
  15. Anonymous says:

    This is huge! Cannot wait

  16. Anonymous says:

    No CodeLens Feature for VS Community Edition? Thought Community Edition == Professional Edition?

  17. Ali M.Rouhi says:

    I would love to see a full blown Visual studio IDE running on Linux, allowing you to write C/C++ utilizing with full integration of gcc and gdb. Exactly the same way it was shown in a session for multi-platform mobile development in C++ during the build days.

    Also it would be even better if it could support compilation for different architectures such as ARM, Intel etc. I would personally pay for this IDE if it some day gets created by Microsoft.

  18. Anonymous says:

    Can We develop Apps for Android or IOS using Visual Studio without any third party?

  19. batpox says:

    Great info. A few comments:

    1. Please make Break-Edit-Continue work with everything. Having to restart after making a change is a huge drag on the debug experience.

    2. Improve TypeScript integration

    3. Tell us what is happening with LightSwitch (just kidding, I know you won't)

  20. @Sandy – You can use HTML and JavaScript for iOS and Android development in VS2015 via Apache Cordova without any 3rd party plugins.  To use C# for targeting iOS and Android you will need to use the 3rd party Xamarin plugin.

  21. @batpox – Thanks for the suggestions.  I'd encourage you to vote for these on UserVoice.  We've made improvements in EnC in VS2015 (see for example blogs.msdn.com/…/edit-and-continue-and-make-object-id-improvements-in-ctp-6.aspx), but there is still more we'd like to do and you can vote for which scenarios are most important at visualstudio.uservoice.com/…/31799-debugger.  If you have specific TypeScript integration feature requests, let us know on UserVoice or github.com/…/typescript.

_Recorded data_

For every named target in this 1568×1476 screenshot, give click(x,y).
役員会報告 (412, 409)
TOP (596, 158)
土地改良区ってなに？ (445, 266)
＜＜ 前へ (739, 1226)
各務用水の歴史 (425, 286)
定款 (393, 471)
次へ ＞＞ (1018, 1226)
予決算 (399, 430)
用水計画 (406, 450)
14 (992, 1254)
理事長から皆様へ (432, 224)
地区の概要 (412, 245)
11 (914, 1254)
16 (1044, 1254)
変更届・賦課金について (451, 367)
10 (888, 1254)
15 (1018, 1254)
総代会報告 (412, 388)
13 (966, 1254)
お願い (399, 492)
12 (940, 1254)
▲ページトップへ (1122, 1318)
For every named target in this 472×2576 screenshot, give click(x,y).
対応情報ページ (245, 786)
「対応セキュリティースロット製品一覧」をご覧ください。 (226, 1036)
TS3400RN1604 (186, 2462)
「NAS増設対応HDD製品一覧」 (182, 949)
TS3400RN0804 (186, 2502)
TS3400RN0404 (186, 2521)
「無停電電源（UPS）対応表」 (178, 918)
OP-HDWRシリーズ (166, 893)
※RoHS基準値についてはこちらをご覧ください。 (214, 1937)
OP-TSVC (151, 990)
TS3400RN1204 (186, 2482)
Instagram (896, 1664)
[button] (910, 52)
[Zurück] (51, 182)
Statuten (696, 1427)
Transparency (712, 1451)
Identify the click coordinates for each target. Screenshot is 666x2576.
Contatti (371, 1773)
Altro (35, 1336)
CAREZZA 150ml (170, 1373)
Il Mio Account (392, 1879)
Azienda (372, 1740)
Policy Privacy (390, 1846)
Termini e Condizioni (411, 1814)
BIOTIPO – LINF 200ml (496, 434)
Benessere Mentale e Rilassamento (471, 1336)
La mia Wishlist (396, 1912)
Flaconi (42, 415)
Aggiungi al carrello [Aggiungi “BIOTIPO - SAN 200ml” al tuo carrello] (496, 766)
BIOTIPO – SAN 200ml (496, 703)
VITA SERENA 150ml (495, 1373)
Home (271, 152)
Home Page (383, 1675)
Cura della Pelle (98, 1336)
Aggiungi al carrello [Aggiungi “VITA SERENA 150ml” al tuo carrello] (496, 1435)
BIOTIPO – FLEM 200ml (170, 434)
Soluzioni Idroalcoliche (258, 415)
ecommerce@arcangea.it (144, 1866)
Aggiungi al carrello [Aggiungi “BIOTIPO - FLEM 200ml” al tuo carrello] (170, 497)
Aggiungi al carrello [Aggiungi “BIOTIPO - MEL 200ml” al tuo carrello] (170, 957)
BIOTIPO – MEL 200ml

_Work item A_
Answer these questions using the comment thread.
(i) Which third-party plugin is needed to use C# for targeting iOS and Android?
(ii) Which compiler and debugger does Ali M.Rouhi want fully integrated into a Visual Studio IDE on Linux?
(iii) Which product does batpox jokingly ask to be told about?
_Work item B_
In the comment thread, rewrite the paragraph beginning "I would love to see a full blown Visual studio IDE" as a single shorter sentence that keeps its main facts.
_Work item C_
List every programming or markup language that the comment thread names.

_Response box A_
(i) The Xamarin plugin.
(ii) gcc and gdb.
(iii) LightSwitch.

_Response box B_
The commenter wants a full Visual Studio IDE on Linux for writing C/C++ with full gcc and gdb integration, matching what was shown in a Build session on multi-platform mobile development in C++.

_Response box C_
- C
- C++
- TypeScript
- HTML
- JavaScript
- C#